*** Page extract ***

Little did 52-year-old Sheila Joshi (name changed), suffering from obesity-related uncontrolled diabetes know that her condition was leading to a damaged liver.

Joshi is not the only one, say health experts, adding that Indians largely remain unaware of the condition and wake up to it very late.

"Indians are of the primitive ideology that liver diseases are mainly a problem of the alcoholic population and does not easily affect non-drinkers. But recent studies and awareness of Non Alcoholic Fatty Liver Disease (NAFLD) clearly state that this disease is not only linked with drinking alcohol," Tarun Mittal, general surgeon, Laproscopic, Robotic and Bariatic surgeon, Sir Ganga Ram Hospital, told IANS.

Explaining the causes, Vikas Singhal, executive consultant, minimal access surgery,
Gastroenteritis and Bariatric surgery, Jaypee Hospital, Noida told IANS: "Obesity and diabetes are major risk factors for NAFLD. In fact, NAFLD is so closely associated with obesity and diabetes, it can be used as a marker for patients who are at risk of developing diabetes, heart disease and stroke in the future if they do not start taking preventive measures early."

Agreed Mittal who said the other reasons are malnutrition, pregnancy related acute fatty liver, drugs, toxins and some other inflammatory bowel diseases and even HIV and Hepatitis C.

According to Pradeep Chowbey, vice chairman, Max Healthcare and director, minimal access, metabolic and bariatric surgeon, fatty liver disease are often diagnosed on ultrasound when done for "unrelated symptoms" such as pain in abdomen or pregnancy.

***

_Description of the task_:
Can you reproduce the whole fatty liver article above word for word?

*** Material provided ***

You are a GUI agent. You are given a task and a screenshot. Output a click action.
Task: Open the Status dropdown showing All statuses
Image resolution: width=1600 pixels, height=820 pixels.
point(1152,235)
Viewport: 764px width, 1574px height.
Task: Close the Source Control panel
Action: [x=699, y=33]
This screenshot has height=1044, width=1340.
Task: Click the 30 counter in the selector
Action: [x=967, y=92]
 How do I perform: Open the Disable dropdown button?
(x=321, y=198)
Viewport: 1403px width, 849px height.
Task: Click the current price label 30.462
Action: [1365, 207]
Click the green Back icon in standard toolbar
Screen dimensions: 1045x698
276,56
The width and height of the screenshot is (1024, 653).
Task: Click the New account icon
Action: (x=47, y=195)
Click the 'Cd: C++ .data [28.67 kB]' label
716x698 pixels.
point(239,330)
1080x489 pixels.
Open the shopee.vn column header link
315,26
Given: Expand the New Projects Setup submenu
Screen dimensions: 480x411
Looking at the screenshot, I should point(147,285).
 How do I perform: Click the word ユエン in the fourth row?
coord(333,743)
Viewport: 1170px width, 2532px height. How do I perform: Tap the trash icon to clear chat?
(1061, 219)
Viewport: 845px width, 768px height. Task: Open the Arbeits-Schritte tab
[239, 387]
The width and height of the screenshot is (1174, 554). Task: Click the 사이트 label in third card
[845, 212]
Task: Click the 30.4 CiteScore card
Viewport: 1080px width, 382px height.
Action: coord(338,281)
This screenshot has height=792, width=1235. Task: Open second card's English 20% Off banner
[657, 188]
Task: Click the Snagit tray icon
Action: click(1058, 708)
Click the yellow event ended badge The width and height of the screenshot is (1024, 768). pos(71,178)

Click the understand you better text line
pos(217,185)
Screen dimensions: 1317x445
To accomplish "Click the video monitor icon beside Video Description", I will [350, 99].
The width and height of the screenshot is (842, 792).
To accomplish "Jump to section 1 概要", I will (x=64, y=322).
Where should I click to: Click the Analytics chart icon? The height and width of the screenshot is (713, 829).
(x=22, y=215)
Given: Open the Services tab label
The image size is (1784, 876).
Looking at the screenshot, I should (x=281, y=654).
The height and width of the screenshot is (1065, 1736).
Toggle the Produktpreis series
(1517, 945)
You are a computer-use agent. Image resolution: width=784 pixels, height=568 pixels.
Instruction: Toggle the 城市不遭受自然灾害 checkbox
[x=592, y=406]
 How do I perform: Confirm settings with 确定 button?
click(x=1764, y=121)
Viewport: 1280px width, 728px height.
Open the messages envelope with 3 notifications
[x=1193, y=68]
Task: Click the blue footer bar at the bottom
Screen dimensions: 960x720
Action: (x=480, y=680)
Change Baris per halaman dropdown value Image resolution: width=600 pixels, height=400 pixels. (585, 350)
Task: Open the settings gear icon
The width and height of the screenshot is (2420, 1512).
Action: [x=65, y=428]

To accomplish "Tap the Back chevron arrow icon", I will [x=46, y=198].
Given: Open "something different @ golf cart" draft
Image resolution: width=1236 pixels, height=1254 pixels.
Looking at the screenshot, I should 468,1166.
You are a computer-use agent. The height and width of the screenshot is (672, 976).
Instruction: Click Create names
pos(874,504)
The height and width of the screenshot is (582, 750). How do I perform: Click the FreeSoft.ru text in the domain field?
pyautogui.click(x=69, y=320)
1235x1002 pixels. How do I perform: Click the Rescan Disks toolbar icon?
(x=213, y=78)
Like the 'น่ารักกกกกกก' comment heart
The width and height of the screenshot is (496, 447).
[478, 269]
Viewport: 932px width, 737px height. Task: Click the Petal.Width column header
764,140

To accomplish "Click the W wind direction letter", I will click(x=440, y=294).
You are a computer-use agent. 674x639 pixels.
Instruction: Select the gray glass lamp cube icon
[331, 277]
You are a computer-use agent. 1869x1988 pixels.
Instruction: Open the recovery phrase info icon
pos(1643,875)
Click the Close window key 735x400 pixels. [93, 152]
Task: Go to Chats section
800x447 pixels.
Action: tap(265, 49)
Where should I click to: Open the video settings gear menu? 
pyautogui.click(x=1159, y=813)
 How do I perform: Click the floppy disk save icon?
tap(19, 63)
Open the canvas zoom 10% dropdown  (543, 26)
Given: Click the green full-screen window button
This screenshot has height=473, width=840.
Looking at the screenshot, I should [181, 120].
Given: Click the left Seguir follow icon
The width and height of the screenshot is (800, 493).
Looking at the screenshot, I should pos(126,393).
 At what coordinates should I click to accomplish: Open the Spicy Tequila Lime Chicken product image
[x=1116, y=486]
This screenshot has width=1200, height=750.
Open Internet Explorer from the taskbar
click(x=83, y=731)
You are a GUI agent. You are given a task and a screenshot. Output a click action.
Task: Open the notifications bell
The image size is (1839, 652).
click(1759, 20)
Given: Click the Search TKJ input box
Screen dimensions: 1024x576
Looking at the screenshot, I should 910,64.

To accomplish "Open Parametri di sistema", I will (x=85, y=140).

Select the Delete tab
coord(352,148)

***

_Written solution_:
Little did 52-year-old Sheila Joshi (name changed), suffering from obesity-related uncontrolled diabetes know that her condition was leading to a damaged liver.

Joshi is not the only one, say health experts, adding that Indians largely remain unaware of the condition and wake up to it very late.

"Indians are of the primitive ideology that liver diseases are mainly a problem of the alcoholic population and does not easily affect non-drinkers. But recent studies and awareness of Non Alcoholic Fatty Liver Disease (NAFLD) clearly state that this disease is not only linked with drinking alcohol," Tarun Mittal, general surgeon, Laproscopic, Robotic and Bariatic surgeon, Sir Ganga Ram Hospital, told IANS.

Explaining the causes, Vikas Singhal, executive consultant, minimal access surgery,
Gastroenteritis and Bariatric surgery, Jaypee Hospital, Noida told IANS: "Obesity and diabetes are major risk factors for NAFLD. In fact, NAFLD is so closely associated with obesity and diabetes, it can be used as a marker for patients who are at risk of developing diabetes, heart disease and stroke in the future if they do not start taking preventive measures early."

Agreed Mittal who said the other reasons are malnutrition, pregnancy related acute fatty liver, drugs, toxins and some other inflammatory bowel diseases and even HIV and Hepatitis C.

According to Pradeep Chowbey, vice chairman, Max Healthcare and director, minimal access, metabolic and bariatric surgeon, fatty liver disease are often diagnosed on ultrasound when done for "unrelated symptoms" such as pain in abdomen or pregnancy.